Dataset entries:
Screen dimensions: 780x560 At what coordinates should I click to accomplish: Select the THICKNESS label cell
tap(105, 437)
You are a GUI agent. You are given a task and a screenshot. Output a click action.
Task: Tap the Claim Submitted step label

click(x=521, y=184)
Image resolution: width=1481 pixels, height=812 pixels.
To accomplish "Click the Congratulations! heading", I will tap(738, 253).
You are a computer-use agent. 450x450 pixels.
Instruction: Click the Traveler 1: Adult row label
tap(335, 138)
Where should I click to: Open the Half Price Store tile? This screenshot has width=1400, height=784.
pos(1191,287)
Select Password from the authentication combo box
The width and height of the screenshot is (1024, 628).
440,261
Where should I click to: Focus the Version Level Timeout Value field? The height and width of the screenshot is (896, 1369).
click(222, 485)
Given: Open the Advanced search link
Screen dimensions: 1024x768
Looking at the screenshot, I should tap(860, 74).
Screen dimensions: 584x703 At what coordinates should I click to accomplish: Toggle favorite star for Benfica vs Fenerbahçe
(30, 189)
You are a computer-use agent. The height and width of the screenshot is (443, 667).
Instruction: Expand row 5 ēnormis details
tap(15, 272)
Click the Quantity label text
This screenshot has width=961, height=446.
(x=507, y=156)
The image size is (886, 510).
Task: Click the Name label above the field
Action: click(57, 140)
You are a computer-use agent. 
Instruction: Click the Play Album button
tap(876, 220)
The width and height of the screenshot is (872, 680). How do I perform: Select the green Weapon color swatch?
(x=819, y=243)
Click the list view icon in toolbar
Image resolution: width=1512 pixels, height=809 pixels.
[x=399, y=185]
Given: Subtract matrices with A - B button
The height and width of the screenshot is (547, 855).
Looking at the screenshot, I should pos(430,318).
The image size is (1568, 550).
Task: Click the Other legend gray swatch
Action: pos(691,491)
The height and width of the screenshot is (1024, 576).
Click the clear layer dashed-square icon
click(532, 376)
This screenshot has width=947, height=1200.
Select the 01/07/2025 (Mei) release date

## AIM OF THE EXERCISE
Reproduce exactly the lines from the one containing "This screenshot has width=947, height=1200." through the last line of the records above, including both, and nothing else.

## ANSWER TO THIS EXERCISE
This screenshot has width=947, height=1200.
Select the 01/07/2025 (Mei) release date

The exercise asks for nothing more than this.